Dataset rows:
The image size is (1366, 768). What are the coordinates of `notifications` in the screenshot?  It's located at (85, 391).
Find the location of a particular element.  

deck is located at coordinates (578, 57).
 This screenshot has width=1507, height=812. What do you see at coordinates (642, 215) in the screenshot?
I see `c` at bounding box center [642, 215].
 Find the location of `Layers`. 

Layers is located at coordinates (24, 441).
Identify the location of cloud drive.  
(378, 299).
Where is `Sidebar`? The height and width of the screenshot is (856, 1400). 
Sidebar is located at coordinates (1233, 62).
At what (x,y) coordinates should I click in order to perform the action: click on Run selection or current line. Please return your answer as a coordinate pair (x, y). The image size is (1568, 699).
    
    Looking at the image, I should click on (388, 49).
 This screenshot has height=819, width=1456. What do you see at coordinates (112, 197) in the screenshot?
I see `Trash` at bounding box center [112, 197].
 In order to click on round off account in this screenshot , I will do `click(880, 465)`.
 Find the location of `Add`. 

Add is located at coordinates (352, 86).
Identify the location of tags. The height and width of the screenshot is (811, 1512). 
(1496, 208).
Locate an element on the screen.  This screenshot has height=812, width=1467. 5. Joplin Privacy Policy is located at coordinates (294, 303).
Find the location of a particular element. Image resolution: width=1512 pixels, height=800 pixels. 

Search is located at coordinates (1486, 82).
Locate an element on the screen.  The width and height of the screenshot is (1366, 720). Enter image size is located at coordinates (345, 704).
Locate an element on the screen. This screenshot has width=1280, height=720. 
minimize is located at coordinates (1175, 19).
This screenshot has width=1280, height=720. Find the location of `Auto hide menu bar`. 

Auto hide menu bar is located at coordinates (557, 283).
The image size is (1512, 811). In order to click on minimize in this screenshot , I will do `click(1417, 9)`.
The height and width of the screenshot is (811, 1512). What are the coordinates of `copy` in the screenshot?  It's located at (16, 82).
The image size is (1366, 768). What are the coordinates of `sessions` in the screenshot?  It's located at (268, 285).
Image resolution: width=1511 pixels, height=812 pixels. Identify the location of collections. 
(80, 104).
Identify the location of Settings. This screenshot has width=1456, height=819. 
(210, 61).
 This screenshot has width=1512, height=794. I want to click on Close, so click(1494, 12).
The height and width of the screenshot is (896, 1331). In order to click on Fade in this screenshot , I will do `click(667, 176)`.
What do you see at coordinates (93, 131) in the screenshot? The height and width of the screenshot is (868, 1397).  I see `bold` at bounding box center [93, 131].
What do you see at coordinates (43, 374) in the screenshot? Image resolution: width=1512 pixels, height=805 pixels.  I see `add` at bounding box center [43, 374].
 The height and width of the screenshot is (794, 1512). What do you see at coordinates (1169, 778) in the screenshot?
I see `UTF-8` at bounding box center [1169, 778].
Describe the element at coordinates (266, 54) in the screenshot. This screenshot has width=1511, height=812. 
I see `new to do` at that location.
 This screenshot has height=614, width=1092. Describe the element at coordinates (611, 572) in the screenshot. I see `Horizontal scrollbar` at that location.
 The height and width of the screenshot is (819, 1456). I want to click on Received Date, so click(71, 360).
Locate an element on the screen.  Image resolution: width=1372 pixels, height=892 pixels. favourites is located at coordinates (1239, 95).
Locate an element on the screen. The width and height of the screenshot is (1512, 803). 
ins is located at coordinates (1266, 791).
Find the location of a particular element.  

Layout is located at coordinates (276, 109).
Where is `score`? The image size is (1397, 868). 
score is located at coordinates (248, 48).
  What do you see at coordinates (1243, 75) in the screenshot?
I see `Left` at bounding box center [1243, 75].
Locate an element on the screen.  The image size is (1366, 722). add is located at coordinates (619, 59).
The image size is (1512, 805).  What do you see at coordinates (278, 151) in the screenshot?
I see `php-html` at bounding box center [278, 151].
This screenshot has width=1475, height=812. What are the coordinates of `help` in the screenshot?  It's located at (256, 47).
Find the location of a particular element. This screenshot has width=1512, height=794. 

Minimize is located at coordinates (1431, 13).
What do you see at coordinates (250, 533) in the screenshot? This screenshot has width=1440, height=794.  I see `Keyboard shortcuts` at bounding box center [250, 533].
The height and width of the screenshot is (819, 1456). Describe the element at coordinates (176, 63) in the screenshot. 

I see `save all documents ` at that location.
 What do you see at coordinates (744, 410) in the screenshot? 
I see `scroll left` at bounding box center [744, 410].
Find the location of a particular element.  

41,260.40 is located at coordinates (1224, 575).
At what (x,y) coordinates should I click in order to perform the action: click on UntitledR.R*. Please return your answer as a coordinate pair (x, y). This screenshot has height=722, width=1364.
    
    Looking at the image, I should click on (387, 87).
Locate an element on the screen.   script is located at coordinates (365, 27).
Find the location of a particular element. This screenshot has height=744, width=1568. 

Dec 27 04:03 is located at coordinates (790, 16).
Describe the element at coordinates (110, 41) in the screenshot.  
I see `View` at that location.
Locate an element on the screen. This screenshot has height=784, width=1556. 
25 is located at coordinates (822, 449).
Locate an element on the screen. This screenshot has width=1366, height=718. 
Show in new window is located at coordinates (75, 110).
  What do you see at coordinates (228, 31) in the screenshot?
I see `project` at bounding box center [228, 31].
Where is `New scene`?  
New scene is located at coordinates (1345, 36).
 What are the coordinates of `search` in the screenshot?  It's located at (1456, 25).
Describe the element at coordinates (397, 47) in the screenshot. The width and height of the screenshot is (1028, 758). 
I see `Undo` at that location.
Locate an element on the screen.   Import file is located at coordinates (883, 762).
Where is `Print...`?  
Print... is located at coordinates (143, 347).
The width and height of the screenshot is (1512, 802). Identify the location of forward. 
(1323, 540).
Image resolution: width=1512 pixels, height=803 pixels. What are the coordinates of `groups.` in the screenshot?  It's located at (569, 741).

» What is needed
Quote every line of the material above word for word.

» The solution
The image size is (1366, 768). What are the coordinates of `notifications` in the screenshot?  It's located at (85, 391).
Find the location of a particular element.  

deck is located at coordinates (578, 57).
 This screenshot has width=1507, height=812. What do you see at coordinates (642, 215) in the screenshot?
I see `c` at bounding box center [642, 215].
 Find the location of `Layers`. 

Layers is located at coordinates (24, 441).
Identify the location of cloud drive.  
(378, 299).
Where is `Sidebar`? The height and width of the screenshot is (856, 1400). 
Sidebar is located at coordinates (1233, 62).
At what (x,y) coordinates should I click in order to perform the action: click on Run selection or current line. Please return your answer as a coordinate pair (x, y). The image size is (1568, 699).
    
    Looking at the image, I should click on (388, 49).
 This screenshot has height=819, width=1456. What do you see at coordinates (112, 197) in the screenshot?
I see `Trash` at bounding box center [112, 197].
 In order to click on round off account in this screenshot , I will do `click(880, 465)`.
 Find the location of `Add`. 

Add is located at coordinates (352, 86).
Identify the location of tags. The height and width of the screenshot is (811, 1512). 
(1496, 208).
Locate an element on the screen.  This screenshot has height=812, width=1467. 5. Joplin Privacy Policy is located at coordinates (294, 303).
Find the location of a particular element. Image resolution: width=1512 pixels, height=800 pixels. 

Search is located at coordinates (1486, 82).
Locate an element on the screen.  The width and height of the screenshot is (1366, 720). Enter image size is located at coordinates (345, 704).
Locate an element on the screen. This screenshot has width=1280, height=720. 
minimize is located at coordinates (1175, 19).
This screenshot has width=1280, height=720. Find the location of `Auto hide menu bar`. 

Auto hide menu bar is located at coordinates (557, 283).
The image size is (1512, 811). In order to click on minimize in this screenshot , I will do `click(1417, 9)`.
The height and width of the screenshot is (811, 1512). What are the coordinates of `copy` in the screenshot?  It's located at (16, 82).
The image size is (1366, 768). What are the coordinates of `sessions` in the screenshot?  It's located at (268, 285).
Image resolution: width=1511 pixels, height=812 pixels. Identify the location of collections. 
(80, 104).
Identify the location of Settings. This screenshot has width=1456, height=819. 
(210, 61).
 This screenshot has width=1512, height=794. I want to click on Close, so click(1494, 12).
The height and width of the screenshot is (896, 1331). In order to click on Fade in this screenshot , I will do `click(667, 176)`.
What do you see at coordinates (93, 131) in the screenshot? The height and width of the screenshot is (868, 1397).  I see `bold` at bounding box center [93, 131].
What do you see at coordinates (43, 374) in the screenshot? Image resolution: width=1512 pixels, height=805 pixels.  I see `add` at bounding box center [43, 374].
 The height and width of the screenshot is (794, 1512). What do you see at coordinates (1169, 778) in the screenshot?
I see `UTF-8` at bounding box center [1169, 778].
Describe the element at coordinates (266, 54) in the screenshot. This screenshot has width=1511, height=812. 
I see `new to do` at that location.
 This screenshot has height=614, width=1092. Describe the element at coordinates (611, 572) in the screenshot. I see `Horizontal scrollbar` at that location.
 The height and width of the screenshot is (819, 1456). I want to click on Received Date, so click(71, 360).
Locate an element on the screen.  Image resolution: width=1372 pixels, height=892 pixels. favourites is located at coordinates (1239, 95).
Locate an element on the screen. The width and height of the screenshot is (1512, 803). 
ins is located at coordinates (1266, 791).
Find the location of a particular element.  

Layout is located at coordinates (276, 109).
Where is `score`? The image size is (1397, 868). 
score is located at coordinates (248, 48).
  What do you see at coordinates (1243, 75) in the screenshot?
I see `Left` at bounding box center [1243, 75].
Locate an element on the screen.  The image size is (1366, 722). add is located at coordinates (619, 59).
The image size is (1512, 805).  What do you see at coordinates (278, 151) in the screenshot?
I see `php-html` at bounding box center [278, 151].
This screenshot has width=1475, height=812. What are the coordinates of `help` in the screenshot?  It's located at (256, 47).
Find the location of a particular element. This screenshot has width=1512, height=794. 

Minimize is located at coordinates (1431, 13).
What do you see at coordinates (250, 533) in the screenshot? This screenshot has width=1440, height=794.  I see `Keyboard shortcuts` at bounding box center [250, 533].
The height and width of the screenshot is (819, 1456). Describe the element at coordinates (176, 63) in the screenshot. 

I see `save all documents ` at that location.
 What do you see at coordinates (744, 410) in the screenshot? 
I see `scroll left` at bounding box center [744, 410].
Find the location of a particular element.  

41,260.40 is located at coordinates (1224, 575).
At what (x,y) coordinates should I click in order to perform the action: click on UntitledR.R*. Please return your answer as a coordinate pair (x, y). This screenshot has height=722, width=1364.
    
    Looking at the image, I should click on (387, 87).
Locate an element on the screen.   script is located at coordinates (365, 27).
Find the location of a particular element. This screenshot has height=744, width=1568. 

Dec 27 04:03 is located at coordinates (790, 16).
Describe the element at coordinates (110, 41) in the screenshot.  
I see `View` at that location.
Locate an element on the screen. This screenshot has height=784, width=1556. 
25 is located at coordinates (822, 449).
Locate an element on the screen. This screenshot has width=1366, height=718. 
Show in new window is located at coordinates (75, 110).
  What do you see at coordinates (228, 31) in the screenshot?
I see `project` at bounding box center [228, 31].
Where is `New scene`?  
New scene is located at coordinates (1345, 36).
 What are the coordinates of `search` in the screenshot?  It's located at (1456, 25).
Describe the element at coordinates (397, 47) in the screenshot. The width and height of the screenshot is (1028, 758). 
I see `Undo` at that location.
Locate an element on the screen.   Import file is located at coordinates (883, 762).
Where is `Print...`?  
Print... is located at coordinates (143, 347).
The width and height of the screenshot is (1512, 802). Identify the location of forward. 
(1323, 540).
Image resolution: width=1512 pixels, height=803 pixels. What are the coordinates of `groups.` in the screenshot?  It's located at (569, 741).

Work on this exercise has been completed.